Retry & Fallback¶

AgentLang has first-class syntax for handling transient task failures. You can declare a retry budget and a fallback policy directly in the run statement — no try/except in Python, no wrapper logic.

Syntax¶

let x = run task_name
  with { key: expr }
  by agent_name
  retries N
  on_fail abort;

let x = run task_name
  with { key: expr }
  by agent_name
  retries N
  on_fail use <fallback_expr>;

All clauses are optional. Defaults: retries 0, on_fail abort.

Retry budget¶

retries N means the task will be attempted up to N + 1 times total.

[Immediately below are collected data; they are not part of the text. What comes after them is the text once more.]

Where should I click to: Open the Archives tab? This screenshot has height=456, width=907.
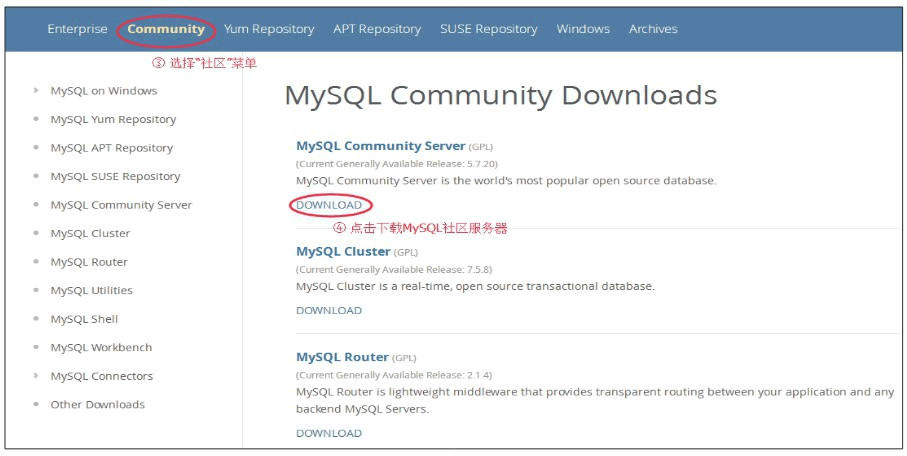653,29
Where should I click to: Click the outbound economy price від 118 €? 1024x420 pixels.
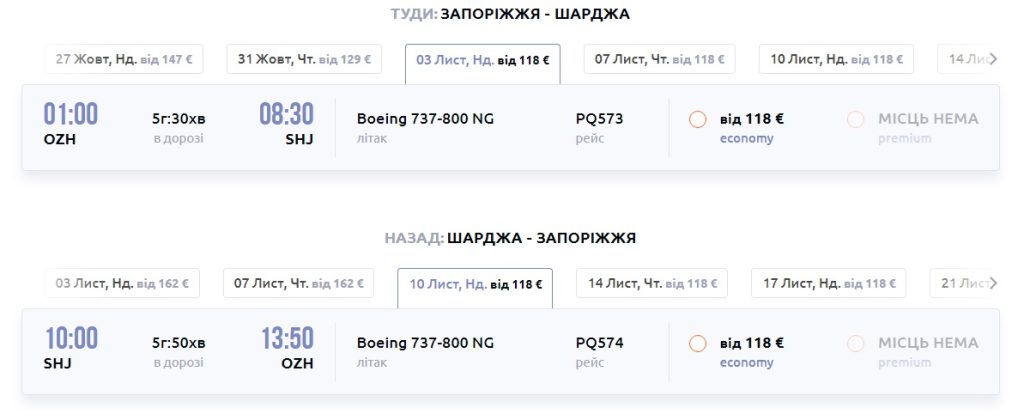coord(751,119)
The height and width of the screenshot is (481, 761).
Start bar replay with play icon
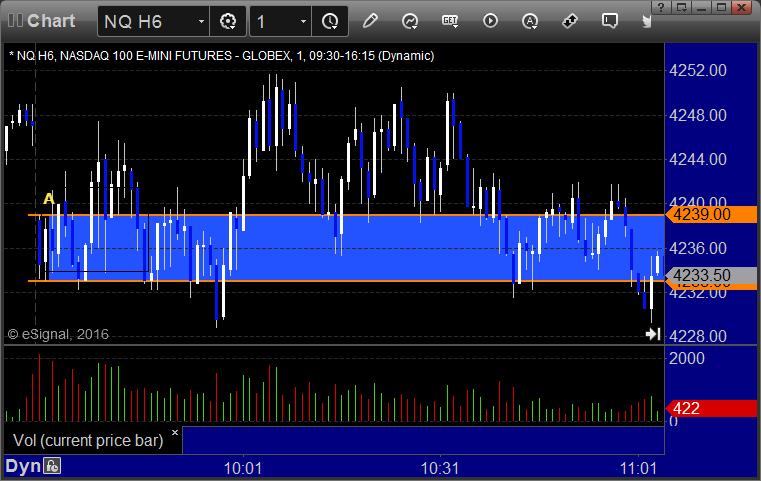coord(490,21)
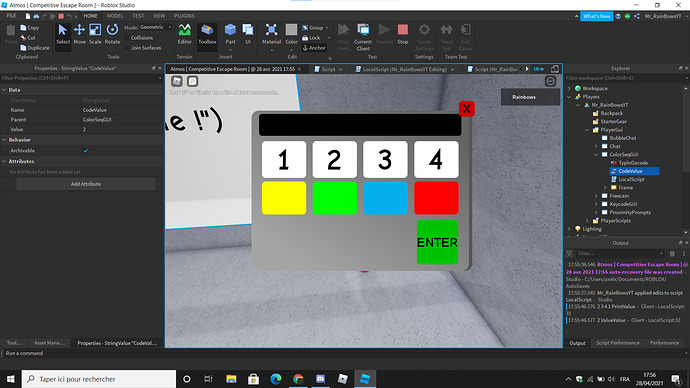Click the Add Attribute button
This screenshot has width=690, height=388.
tap(86, 184)
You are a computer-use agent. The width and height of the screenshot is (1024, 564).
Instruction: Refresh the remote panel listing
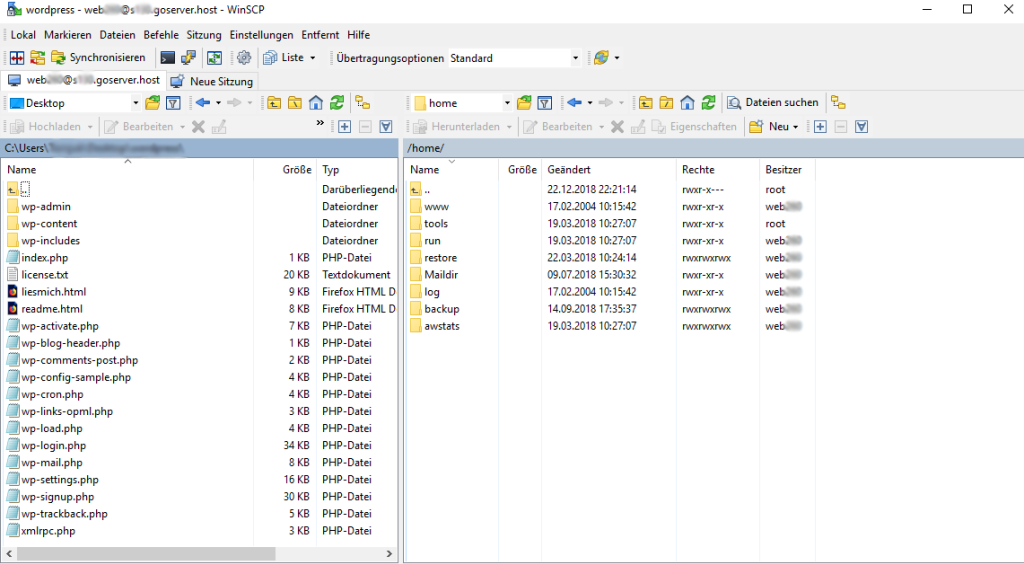tap(708, 103)
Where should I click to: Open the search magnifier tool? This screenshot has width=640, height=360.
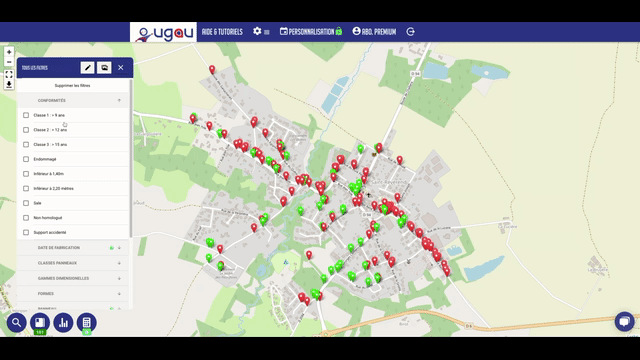tap(16, 322)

`retries N`	Total attempts
`retries 0` (default)	1
`retries 1`	2
`retries 2`	3

Failure policies¶

`on_fail abort` (default)¶

If the task exhausts its retry budget, a runtime error is raised and the pipeline stops:

Execution error: Task 'flaky_fetch' failed after 3 attempts.

`on_fail use <expr>`¶

If the task fails after all retries, the fallback expression is evaluated and bound to x instead:

let f = run flaky_fetch
  with { key: topic, failures_before_success: fail_count }
  by ops
  retries 2
  on_fail use { data: "fallback for " + topic };

Type must match

The fallback expression type must match the task's declared return type. This is enforced statically by the type checker.

Timeout and retries¶

When a task has both retries and timeout clauses, a timeout skips all remaining retries. The runtime raises HandlerTimeoutError and does not attempt the task again. This is because the timed-out handler thread is still running in the background — retrying would overlap invocations, risking duplicated or reordered side-effects.

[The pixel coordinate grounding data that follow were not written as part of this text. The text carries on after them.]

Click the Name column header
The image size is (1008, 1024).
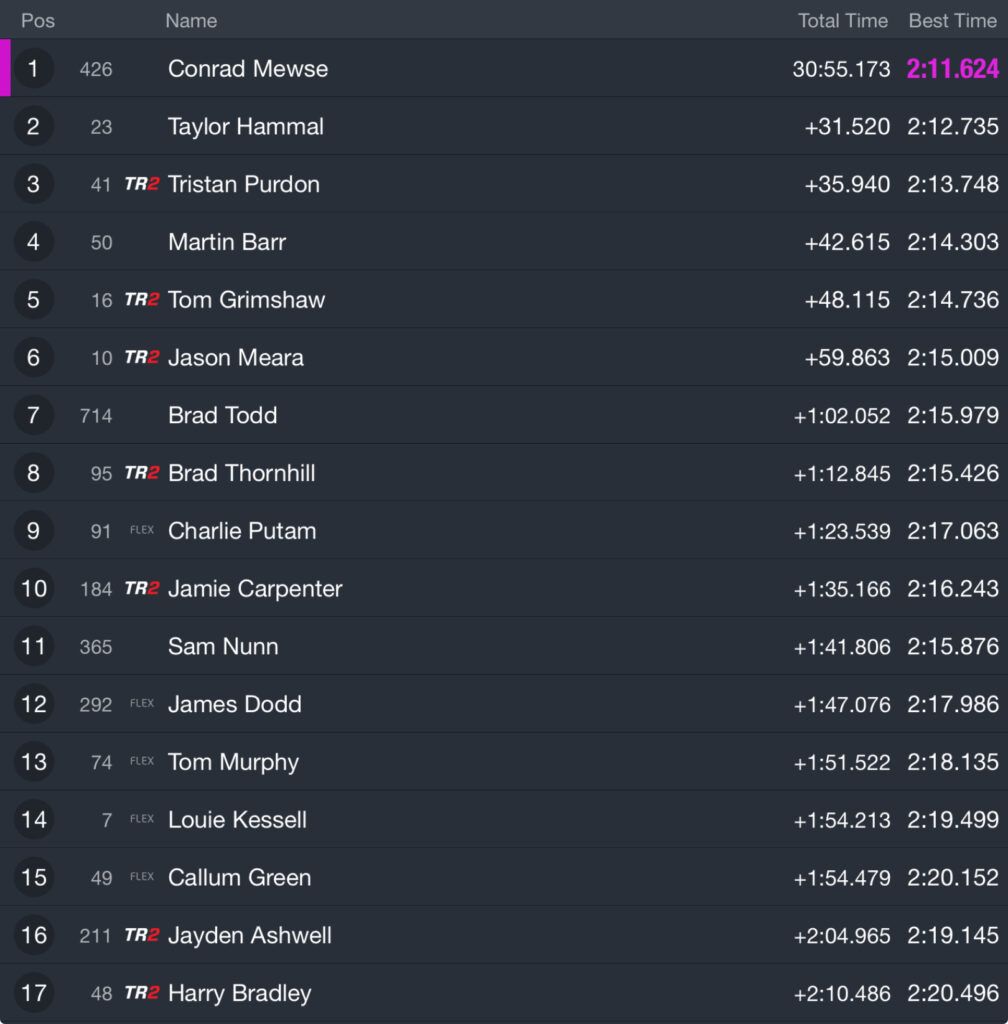click(x=191, y=21)
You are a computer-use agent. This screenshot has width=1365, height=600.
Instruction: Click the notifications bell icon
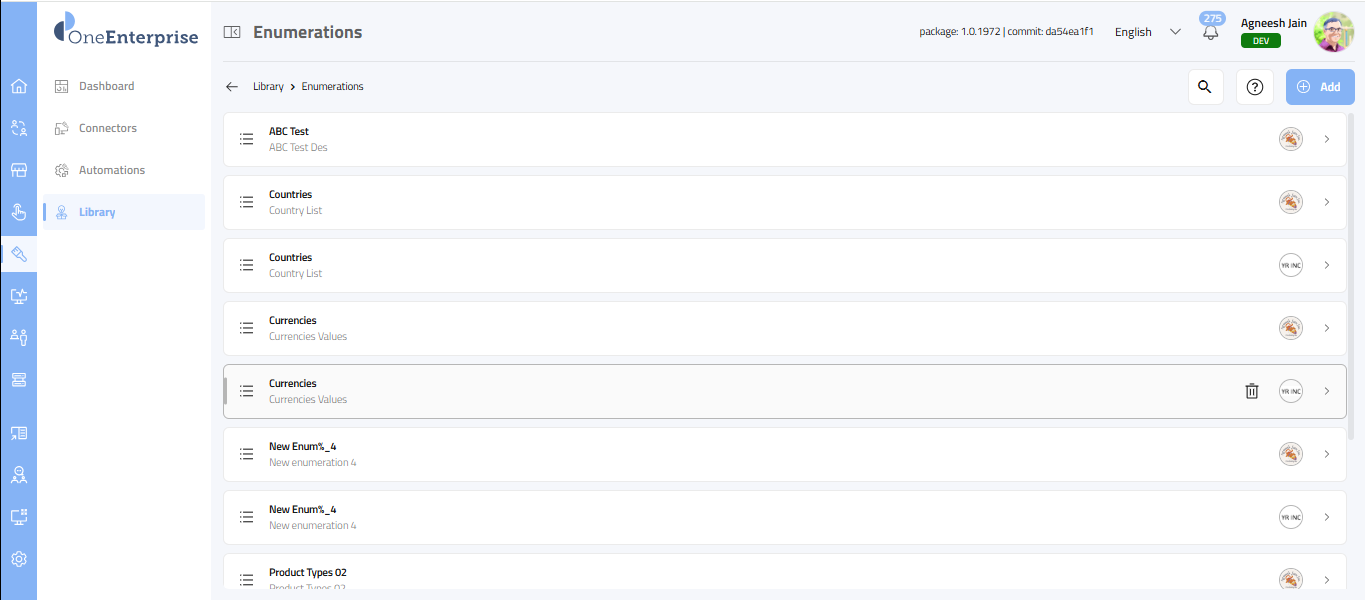1211,32
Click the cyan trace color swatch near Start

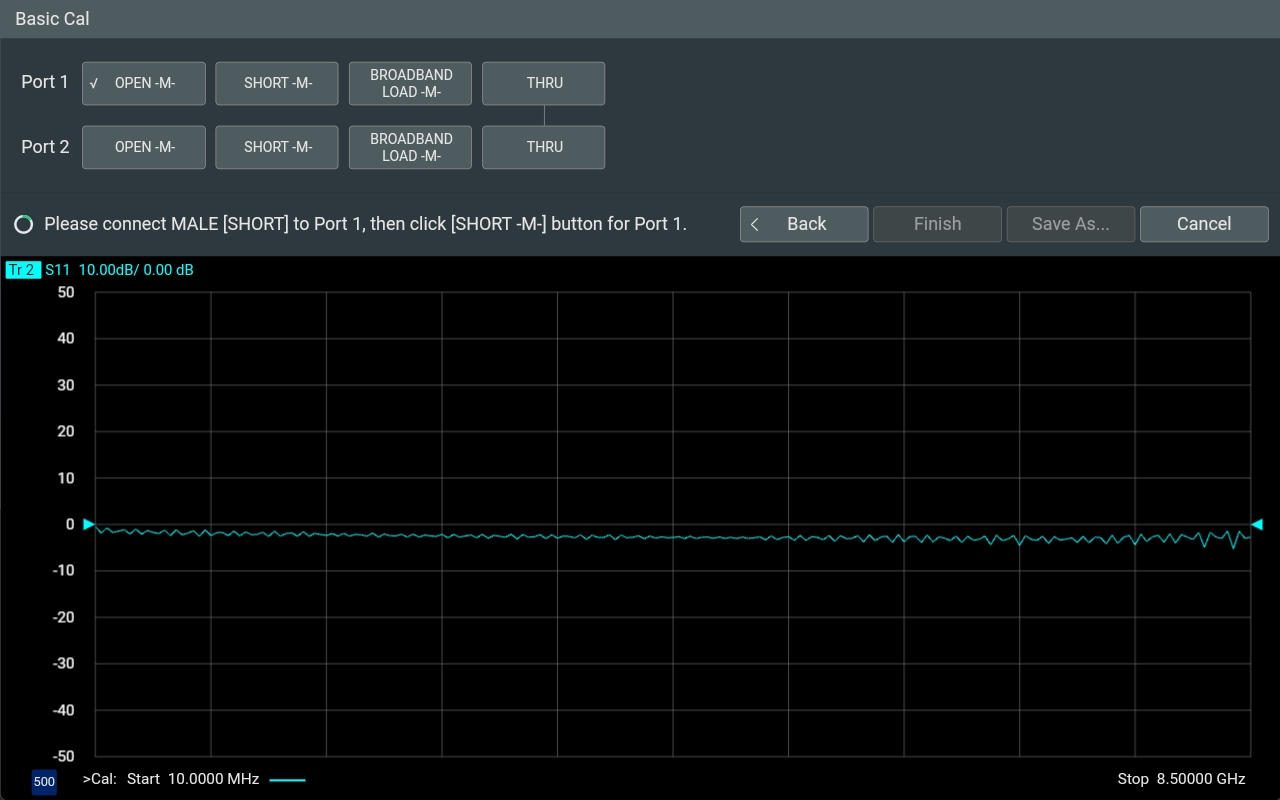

The on_fail use fallback still applies after a timeout. If the task times out and a fallback expression is declared, the fallback value is used instead of raising an error.

Full example¶

From examples/reliability.agent:

pipeline resilient_brief(topic: String, fail_count: Number) -> String {
  let f = run flaky_fetch
    with { key: topic, failures_before_success: fail_count }
    by ops
    retries 2
    on_fail use { data: "fallback for " + topic };

  if f.data == "fallback for " + topic {
    let d = run draft with { notes: "Fallback path: " + f.data } by ops;
    return d.article;
  } else {
    let d = run draft with { notes: "Fresh path: " + f.data } by ops;
    return d.article;
  }
}

Run it — succeeds within retry budget:

python main.py examples/reliability.agent resilient_brief \
  --input '{"topic":"api-status","fail_count":1}'

{
  "result": "[ops] Draft article:\nFresh path: [ops] fetched payload for api-status"
}

Run it — exhausts retries, uses fallback:

python main.py examples/reliability.agent resilient_brief \
  --input '{"topic":"api-status","fail_count":5}'

{
  "result": "[ops] Draft article:\nFallback path: fallback for api-status"
}

Detecting fallback use¶

After on_fail use, the bound variable holds the fallback value. You can inspect it with == to detect which path was taken:

if f.data == "fallback for " + topic {
  -- fallback path
} else {
  -- success path
}

This is a common pattern — compute a sentinel fallback value and check for it downstream.